Capture evidence. Save real terminal output. For UI/browser changes take screenshots via Playwright MCP. For a shareable visual of terminal results you may render the captured output with the visualize tool, but the render must reproduce real output verbatim — never stage numbers.
Clean up. Kill spawned processes, remove scratch dirs/worktrees, and confirm nothing leaked (pgrep -fl <marker> should report none).
Report to the PR. Post a comment with the structured format below. Before posting to GitHub (an outward-facing action), confirm with the user unless they already told you to post. Write the body to a temp file and use gh pr comment <n> --body-file (avoids inline-formatting issues; see global Git workflow rules).
Cross-link the issue (optional). If asked, comment on the linked issue with a 2-3 sentence summary and a link to the PR comment URL returned by step 8: gh issue comment <n> --body-file.

Reproduction tactics by change type

Process / renderer lifecycle (signals, workers, teardown, ports): drive the real cluster/child process API; assert with ps/pgrep/kill -0 on captured PIDs and on the master's exit code. Emulate the real supervisor (e.g. Foreman: signal only the master PID, SIGKILL after its ~5s window).
Rendering / hydration / framework output (render output, FOUC, streaming, cache keys): boot the relevant integration test app, hit the affected route, compare server-rendered output vs hydrated DOM, watch the renderer log, diff cache keys. Browser-visible? Screenshot before/after with Playwright MCP.
Generators / installers / scaffolding: run the generator into a temp app and diff the produced files against expectation; for behavioral output, boot the generated app.
Caching / dedupe / digests: construct the colliding or repeated inputs and assert hit/miss and that failed renders are not cached.
Types-only changes: usually covered by the repo's type-check command (see AGENTS.md → Agent Workflow Configuration); behavioral reproduction is normally not warranted — say so rather than staging a fake one.

Environment notes

Pre-fix-on-one-file tactic (cheap before/after for an already-merged PR): when the fix is in a single file and the PR added regression specs, run the post-fix spec against the pre-fix file — git checkout <fix-commit>~1 -- <file>, run the spec (it should fail on exactly the new tests), then always restore with git checkout HEAD -- <file> and confirm git status is clean before moving on.
Read the changed function from git, not from memory: when a harness needs the exact pre/post logic (a regex, a digest, a key format), extract it verbatim with git show <rev>:<file> so the reproduction can't drift from the real code.

When NOT to use this skill

Docs, comments, changelog, CI/workflow plumbing, benchmark tooling, refactors with no behavioral change, license-header enforcement, and pure type narrowing rarely have a user-observable runtime symptom to reproduce.
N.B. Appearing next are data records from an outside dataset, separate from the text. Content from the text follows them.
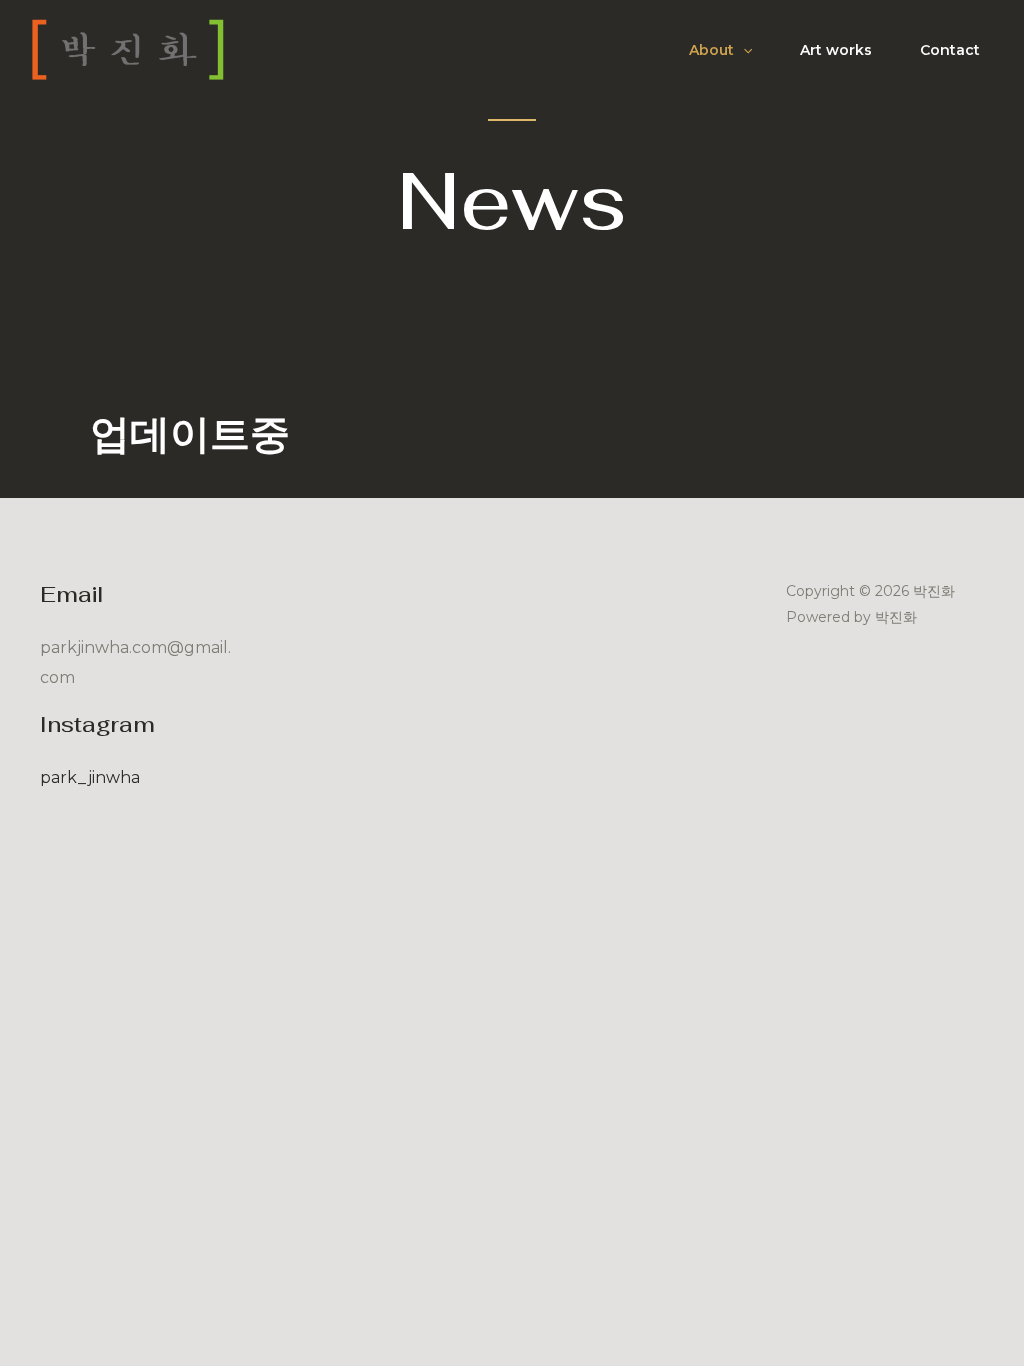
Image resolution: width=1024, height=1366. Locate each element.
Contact (950, 50)
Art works (836, 50)
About (711, 50)
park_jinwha (90, 777)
Route those to $verify (local checks) or a review skill instead, and say why a behavioral repro adds nothing.

Output format (PR comment)

## Manual verification: reproduced the bug and confirmed the fix ✅ / ❌

<one line on what was verified and how (full app vs mechanism-level harness)>

### Reproduction

<how the bug was triggered; the key condition that makes it deterministic>

### Results

| Scenario              | Behavior   | Result          |
| --------------------- | ---------- | --------------- |
| Pre-fix, <condition>  | <observed> | <BROKEN signal> |
| Post-fix, <condition> | <observed> | <FIXED signal>  |

```text
<real captured output, before and after>
```

### Caveat

<what was NOT exercised; the residual-risk path that remains UNKNOWN>

Keep the comment evidence-first and honest about scope. End behavioral claims with the captured proof, not adjectives.